NOTE about some modded and forthcoming models of the x-ls: great detail and air is just what the forthcoming "x-ls EX" model provides, without spoiling the pleasant warmth of the base x-ls. The EX has really awesome sounstage depth, too. I like the x-ls, but I really love the x-ls EX model. I also got a chance to hear some x-ls with the Ninja crossover and cabinet damping upgrades, and they provided more detail than the base model, but not as much air as the EX. The Ninja mods tightened up the mids and bass a bit, too.
* Hsu HB-1 -- (disclosure: I own these, too) better bass output and extension than expected (since they are explicitly recommended to be paired with a sub), nice detail and imaging in the sweet spot, and they can play very loud if you like to rock out or crank them up for HT. And they're efficient, too, so you don't need a lot of power to do it.
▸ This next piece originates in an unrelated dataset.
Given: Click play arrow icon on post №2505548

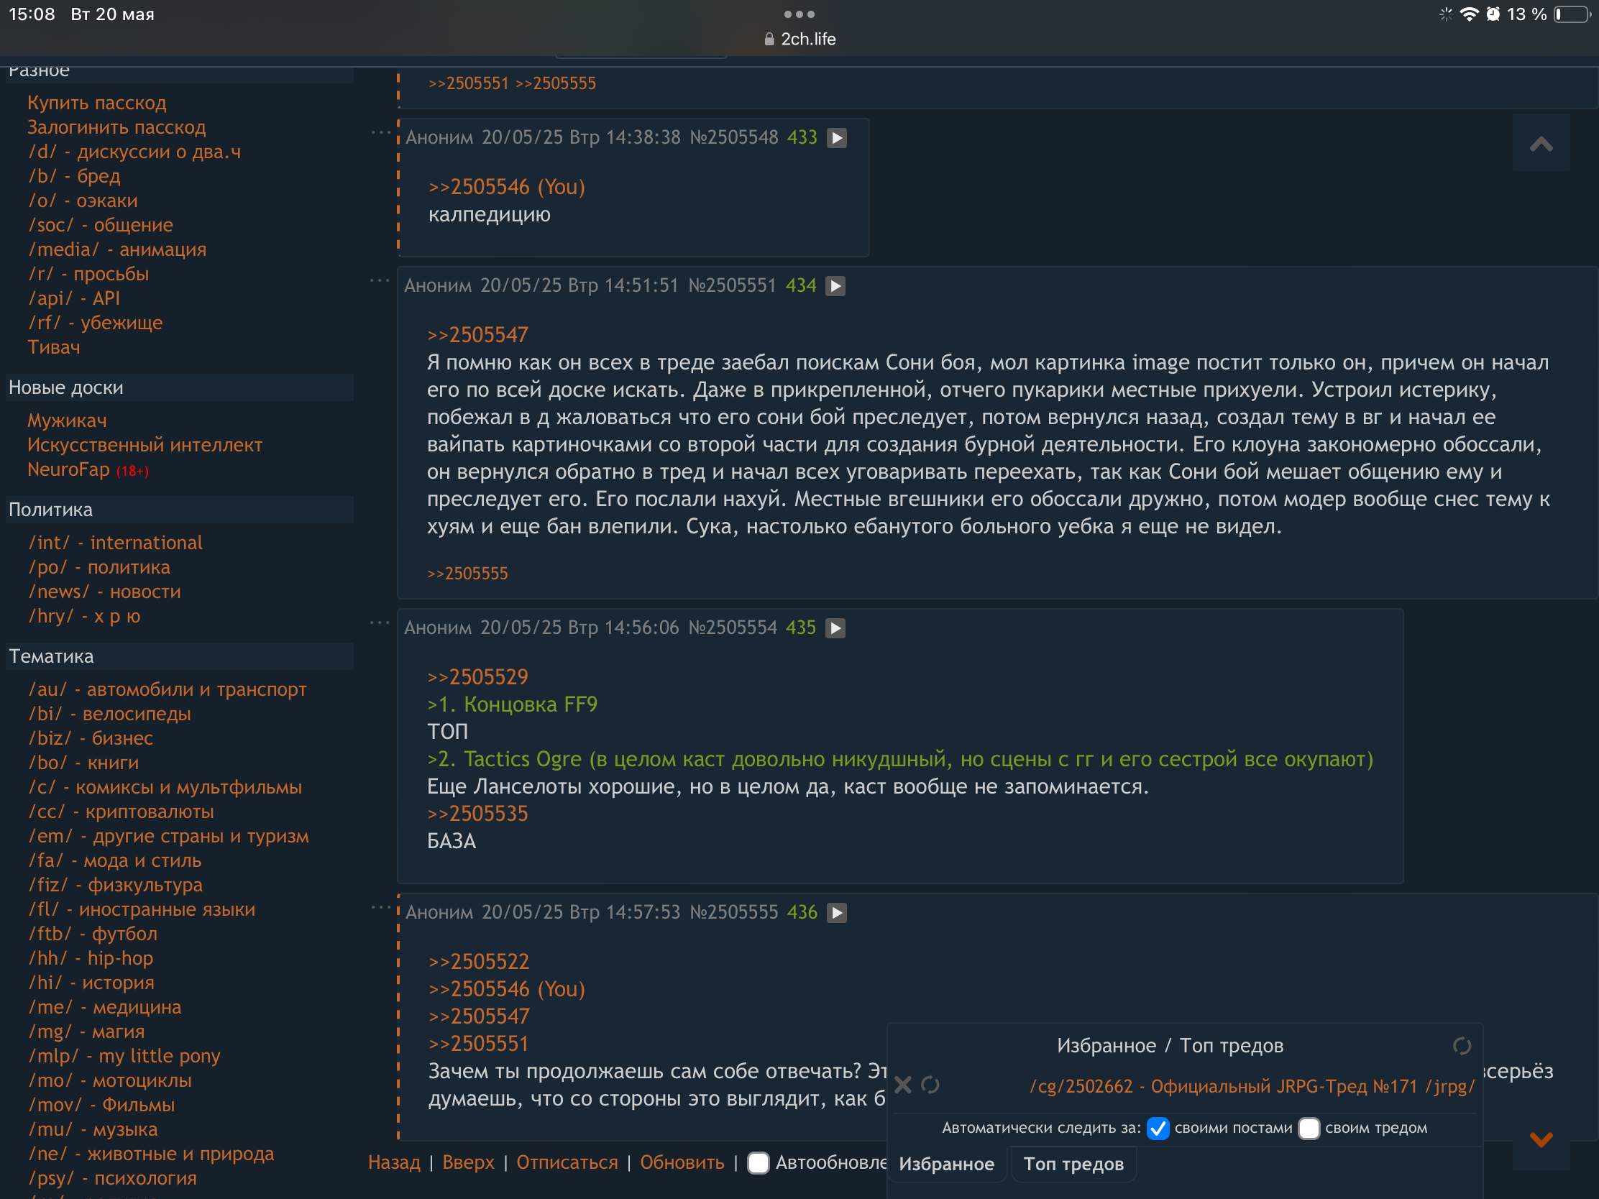Looking at the screenshot, I should point(836,137).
However, having listened to a the HB-1, CV CLS6, and a bunch of speakers with dome tweeters, I am finding that horn tweeters may not be a good match for my own personal listening tastes. But I know a lot of people like horns, so you should consider your own preferences relative to my review here.
* SVS SBS-01 -- (disclosure: I own these, too, er three
) these really need a sub, so these may have suffered in my sub-less comparisons. Ignoring the bass, these have the basic FR balance that I like from mid to top. And though I haven't tried it personally, they are supposed to be able to play loud, which should be good for HT. But you might need a lot of power, since these aren't very efficient. On the negative side, they don't seem to have the big soundstage or focused imaging that some of the others do. I have been able to enjoy them in solo listening sessions, but I think there are others that sound better for music.